◆ Soal Latihan 1:
Menurut teks tentang honne dan tatemae, honne dan tatemae merupakan apa?

HONNE dan TATEMAE

image

Jepang adalah negara yang terkenal dengan penduduknya yang sangat sopan dan berbudaya. Ini dikarenakan masyarakat Jepang adalah masyarakat komunal, yaitu masyarakat yang menjunjung tinggi nilai kebersamaan dan gotong-royong sehingga memang kepentingan bersama harus lebih diutamakan melebihi kepentingan dan keinginan pribadi. Maka dari itu, untuk menjaga keselarasan hidup bersama, Jepang memiliki berbagai aturan tidak tertulis dan norma kesopanan yang mengatur kehidupan keseharian mulai dari cara berpakaian, makan, dan tata krama dalam berkomunikasi.

Honne dan tatemae merupakan salah satu konsep budaya komunikasi di Jepang.

◆ Baris Tugas:
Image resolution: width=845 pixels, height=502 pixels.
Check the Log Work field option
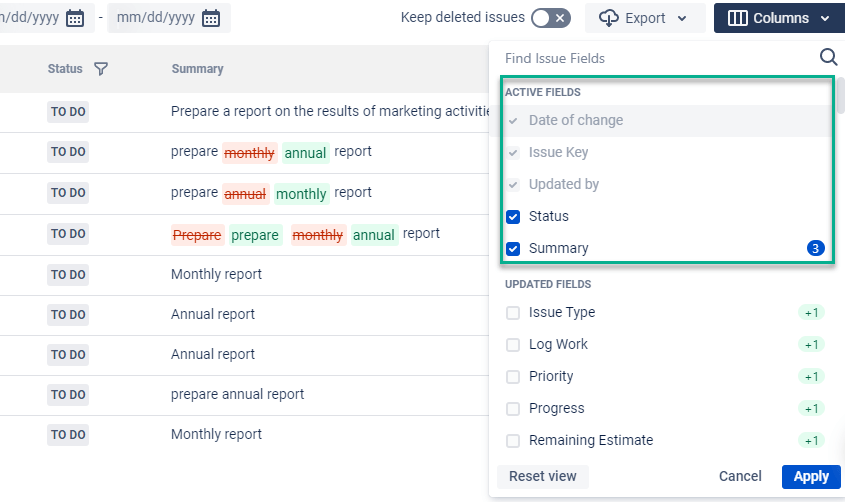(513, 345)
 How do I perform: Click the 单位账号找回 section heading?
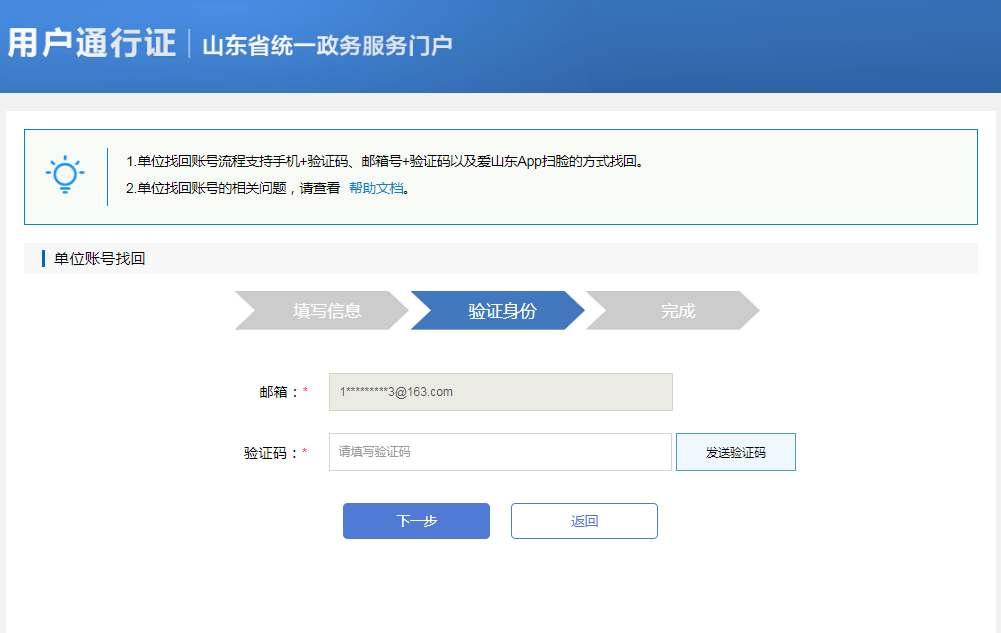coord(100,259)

--

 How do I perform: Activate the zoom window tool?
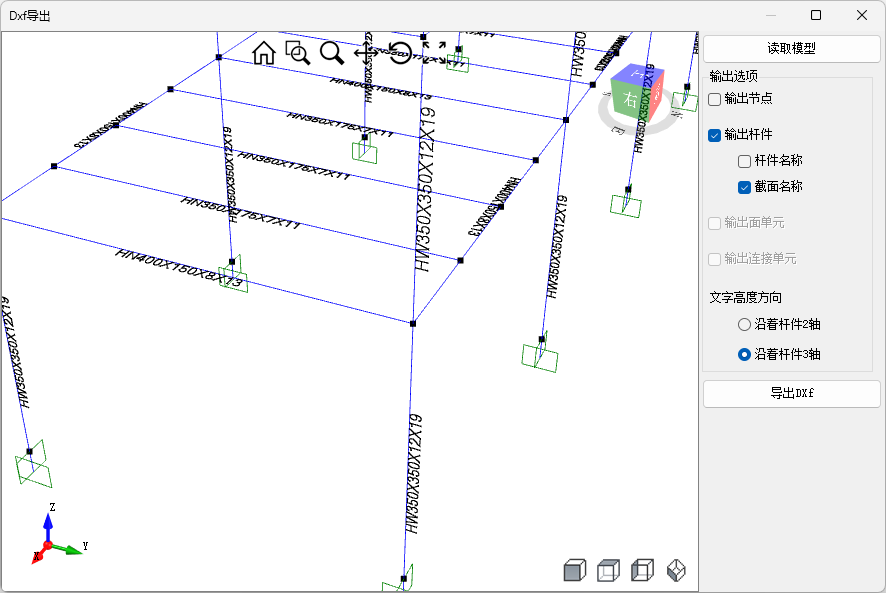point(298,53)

◆ Soal Latihan 2:
Dari baris-baris tugas di atas, salin persis bagian yang dimulai dengan baris yang memuat "How do I perform: Click" dan diakhiri dengan baris yang memuat "coord(100,259)". Jangan sertakan gambarnya.

◆ Pembahasan Soal 1:
Honne dan tatemae merupakan salah satu konsep budaya komunikasi di Jepang.

◆ Pembahasan Soal 2:
 How do I perform: Click the 单位账号找回 section heading?
coord(100,259)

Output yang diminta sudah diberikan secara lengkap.